── ROWS ──

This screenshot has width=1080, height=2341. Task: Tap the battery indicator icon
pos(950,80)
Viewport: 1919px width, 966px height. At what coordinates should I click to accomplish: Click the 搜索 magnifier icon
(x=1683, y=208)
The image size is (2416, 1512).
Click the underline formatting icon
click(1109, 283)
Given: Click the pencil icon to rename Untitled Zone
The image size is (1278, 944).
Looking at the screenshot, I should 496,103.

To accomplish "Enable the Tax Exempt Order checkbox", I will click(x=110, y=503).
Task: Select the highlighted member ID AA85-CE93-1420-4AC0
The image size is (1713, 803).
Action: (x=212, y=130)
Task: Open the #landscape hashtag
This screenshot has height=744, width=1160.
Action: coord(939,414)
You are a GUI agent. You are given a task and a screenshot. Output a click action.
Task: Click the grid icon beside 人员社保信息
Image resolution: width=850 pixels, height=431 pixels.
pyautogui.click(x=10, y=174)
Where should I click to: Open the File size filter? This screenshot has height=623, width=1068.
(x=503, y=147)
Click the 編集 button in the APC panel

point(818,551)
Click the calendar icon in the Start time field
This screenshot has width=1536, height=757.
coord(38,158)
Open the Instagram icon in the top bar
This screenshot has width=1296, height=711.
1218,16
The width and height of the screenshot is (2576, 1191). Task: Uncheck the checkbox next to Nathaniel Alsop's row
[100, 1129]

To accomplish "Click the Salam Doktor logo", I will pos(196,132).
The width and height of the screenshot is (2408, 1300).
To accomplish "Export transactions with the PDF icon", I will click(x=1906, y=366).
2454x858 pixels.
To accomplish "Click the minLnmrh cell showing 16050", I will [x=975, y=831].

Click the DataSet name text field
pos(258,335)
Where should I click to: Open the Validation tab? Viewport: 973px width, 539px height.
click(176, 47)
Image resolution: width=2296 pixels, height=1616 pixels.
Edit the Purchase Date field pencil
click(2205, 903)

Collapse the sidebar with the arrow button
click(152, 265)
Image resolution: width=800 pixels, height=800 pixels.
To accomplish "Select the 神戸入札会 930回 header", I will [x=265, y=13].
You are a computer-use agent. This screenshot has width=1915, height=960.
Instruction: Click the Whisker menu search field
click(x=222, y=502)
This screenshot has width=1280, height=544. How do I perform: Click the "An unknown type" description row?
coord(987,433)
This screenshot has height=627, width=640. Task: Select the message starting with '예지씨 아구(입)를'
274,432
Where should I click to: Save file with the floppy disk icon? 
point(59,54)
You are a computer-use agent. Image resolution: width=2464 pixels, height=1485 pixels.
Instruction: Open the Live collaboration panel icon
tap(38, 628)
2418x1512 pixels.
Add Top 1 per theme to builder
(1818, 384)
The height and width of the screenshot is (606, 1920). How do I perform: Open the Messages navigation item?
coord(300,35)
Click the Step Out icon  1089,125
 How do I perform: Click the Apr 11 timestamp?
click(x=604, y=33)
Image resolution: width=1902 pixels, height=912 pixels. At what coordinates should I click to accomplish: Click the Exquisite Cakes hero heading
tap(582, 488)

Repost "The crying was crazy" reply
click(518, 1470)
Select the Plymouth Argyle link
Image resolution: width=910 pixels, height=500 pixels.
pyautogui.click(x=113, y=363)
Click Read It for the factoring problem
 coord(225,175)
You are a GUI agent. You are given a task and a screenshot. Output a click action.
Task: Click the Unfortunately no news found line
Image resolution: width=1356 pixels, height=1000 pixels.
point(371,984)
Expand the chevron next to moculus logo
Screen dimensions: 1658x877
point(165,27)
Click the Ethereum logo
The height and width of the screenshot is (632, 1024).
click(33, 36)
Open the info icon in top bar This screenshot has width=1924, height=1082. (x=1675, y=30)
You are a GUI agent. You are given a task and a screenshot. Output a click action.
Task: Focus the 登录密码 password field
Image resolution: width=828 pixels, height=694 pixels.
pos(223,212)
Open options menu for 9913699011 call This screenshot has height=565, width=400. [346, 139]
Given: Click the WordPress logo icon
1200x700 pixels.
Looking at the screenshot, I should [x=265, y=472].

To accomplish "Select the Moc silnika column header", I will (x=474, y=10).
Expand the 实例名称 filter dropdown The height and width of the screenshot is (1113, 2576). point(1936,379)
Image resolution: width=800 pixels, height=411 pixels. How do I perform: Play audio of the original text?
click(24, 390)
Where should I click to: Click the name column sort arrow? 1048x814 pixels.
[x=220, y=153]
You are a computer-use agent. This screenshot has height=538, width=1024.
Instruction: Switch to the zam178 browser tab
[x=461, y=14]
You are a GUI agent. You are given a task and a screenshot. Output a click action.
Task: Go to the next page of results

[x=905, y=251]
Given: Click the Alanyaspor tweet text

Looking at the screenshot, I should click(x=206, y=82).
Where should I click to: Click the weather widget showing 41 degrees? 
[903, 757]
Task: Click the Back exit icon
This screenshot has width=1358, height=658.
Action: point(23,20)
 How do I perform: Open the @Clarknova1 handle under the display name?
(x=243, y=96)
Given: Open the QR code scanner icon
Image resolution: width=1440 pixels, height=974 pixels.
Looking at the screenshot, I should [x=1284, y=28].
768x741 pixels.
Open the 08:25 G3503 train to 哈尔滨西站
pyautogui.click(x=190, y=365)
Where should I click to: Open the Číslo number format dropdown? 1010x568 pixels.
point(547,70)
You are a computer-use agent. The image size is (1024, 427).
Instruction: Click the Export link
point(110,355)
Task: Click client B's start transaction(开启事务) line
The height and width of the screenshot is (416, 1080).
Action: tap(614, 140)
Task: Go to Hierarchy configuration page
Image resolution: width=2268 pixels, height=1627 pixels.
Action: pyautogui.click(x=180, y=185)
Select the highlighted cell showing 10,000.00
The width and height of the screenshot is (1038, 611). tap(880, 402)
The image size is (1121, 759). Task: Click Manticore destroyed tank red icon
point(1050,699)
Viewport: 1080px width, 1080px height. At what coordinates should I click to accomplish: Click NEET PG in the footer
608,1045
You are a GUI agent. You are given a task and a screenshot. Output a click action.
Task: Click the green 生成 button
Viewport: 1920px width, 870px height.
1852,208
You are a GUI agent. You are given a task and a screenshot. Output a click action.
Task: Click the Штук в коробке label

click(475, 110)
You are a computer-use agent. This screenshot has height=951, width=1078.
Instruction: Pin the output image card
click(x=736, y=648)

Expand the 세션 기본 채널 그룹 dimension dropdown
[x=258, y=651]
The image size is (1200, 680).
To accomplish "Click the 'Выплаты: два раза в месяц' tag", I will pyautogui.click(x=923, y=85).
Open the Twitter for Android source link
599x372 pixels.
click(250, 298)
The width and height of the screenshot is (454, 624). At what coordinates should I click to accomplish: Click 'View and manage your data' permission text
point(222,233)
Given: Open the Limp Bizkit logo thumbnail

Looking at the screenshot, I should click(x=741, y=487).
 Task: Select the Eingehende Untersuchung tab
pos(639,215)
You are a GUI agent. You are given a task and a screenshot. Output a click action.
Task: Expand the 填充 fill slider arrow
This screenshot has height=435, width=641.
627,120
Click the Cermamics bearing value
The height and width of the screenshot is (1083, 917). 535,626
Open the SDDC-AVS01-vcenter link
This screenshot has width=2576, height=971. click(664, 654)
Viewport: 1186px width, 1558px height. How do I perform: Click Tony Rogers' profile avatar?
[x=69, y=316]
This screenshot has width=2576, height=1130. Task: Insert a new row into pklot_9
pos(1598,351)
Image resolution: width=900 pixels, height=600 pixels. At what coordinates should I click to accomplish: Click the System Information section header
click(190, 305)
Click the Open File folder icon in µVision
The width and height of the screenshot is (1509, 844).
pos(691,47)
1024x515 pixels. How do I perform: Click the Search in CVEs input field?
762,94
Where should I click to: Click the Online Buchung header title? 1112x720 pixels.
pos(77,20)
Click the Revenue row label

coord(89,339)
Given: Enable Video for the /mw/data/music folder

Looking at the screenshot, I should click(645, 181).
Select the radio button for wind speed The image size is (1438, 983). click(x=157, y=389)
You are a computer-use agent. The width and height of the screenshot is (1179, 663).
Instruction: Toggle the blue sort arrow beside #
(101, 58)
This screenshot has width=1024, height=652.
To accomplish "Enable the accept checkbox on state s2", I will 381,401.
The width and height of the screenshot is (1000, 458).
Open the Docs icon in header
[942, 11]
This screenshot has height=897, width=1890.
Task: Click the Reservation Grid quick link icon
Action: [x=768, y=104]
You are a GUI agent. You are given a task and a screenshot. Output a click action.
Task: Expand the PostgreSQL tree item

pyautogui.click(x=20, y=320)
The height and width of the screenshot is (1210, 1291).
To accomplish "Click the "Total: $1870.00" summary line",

───

> [EXERCISE DESCRIPTION]: Lay out the listing as a JSON list of strings, starting at the line that contains "Task: Open the #landscape hashtag" and ending at the line that contains "tap(38, 628)", with both of those lines included. Use one string per line and leave out any blank lines.

> [ANSWER]:
[
  "Task: Open the #landscape hashtag",
  "This screenshot has height=744, width=1160.",
  "Action: coord(939,414)",
  "You are a GUI agent. You are given a task and a screenshot. Output a click action.",
  "Task: Click the grid icon beside 人员社保信息",
  "Image resolution: width=850 pixels, height=431 pixels.",
  "pyautogui.click(x=10, y=174)",
  "Where should I click to: Open the File size filter? This screenshot has height=623, width=1068.",
  "(x=503, y=147)",
  "Click the 編集 button in the APC panel",
  "point(818,551)",
  "Click the calendar icon in the Start time field",
  "This screenshot has width=1536, height=757.",
  "coord(38,158)",
  "Open the Instagram icon in the top bar",
  "This screenshot has width=1296, height=711.",
  "1218,16",
  "The width and height of the screenshot is (2576, 1191). Task: Uncheck the checkbox next to Nathaniel Alsop's row",
  "[100, 1129]",
  "To accomplish \"Click the Salam Doktor logo\", I will pos(196,132).",
  "The width and height of the screenshot is (2408, 1300).",
  "To accomplish \"Export transactions with the PDF icon\", I will click(x=1906, y=366).",
  "2454x858 pixels.",
  "To accomplish \"Click the minLnmrh cell showing 16050\", I will [x=975, y=831].",
  "Click the DataSet name text field",
  "pos(258,335)",
  "Where should I click to: Open the Validation tab? Viewport: 973px width, 539px height.",
  "click(176, 47)",
  "Image resolution: width=2296 pixels, height=1616 pixels.",
  "Edit the Purchase Date field pencil",
  "click(2205, 903)",
  "Collapse the sidebar with the arrow button",
  "click(152, 265)",
  "Image resolution: width=800 pixels, height=800 pixels.",
  "To accomplish \"Select the 神戸入札会 930回 header\", I will [x=265, y=13].",
  "You are a computer-use agent. This screenshot has width=1915, height=960.",
  "Instruction: Click the Whisker menu search field",
  "click(x=222, y=502)",
  "This screenshot has width=1280, height=544. How do I perform: Click the \"An unknown type\" description row?",
  "coord(987,433)",
  "This screenshot has height=627, width=640. Task: Select the message starting with '예지씨 아구(입)를'",
  "274,432",
  "Where should I click to: Save file with the floppy disk icon? ",
  "point(59,54)",
  "You are a computer-use agent. Image resolution: width=2464 pixels, height=1485 pixels.",
  "Instruction: Open the Live collaboration panel icon",
  "tap(38, 628)"
]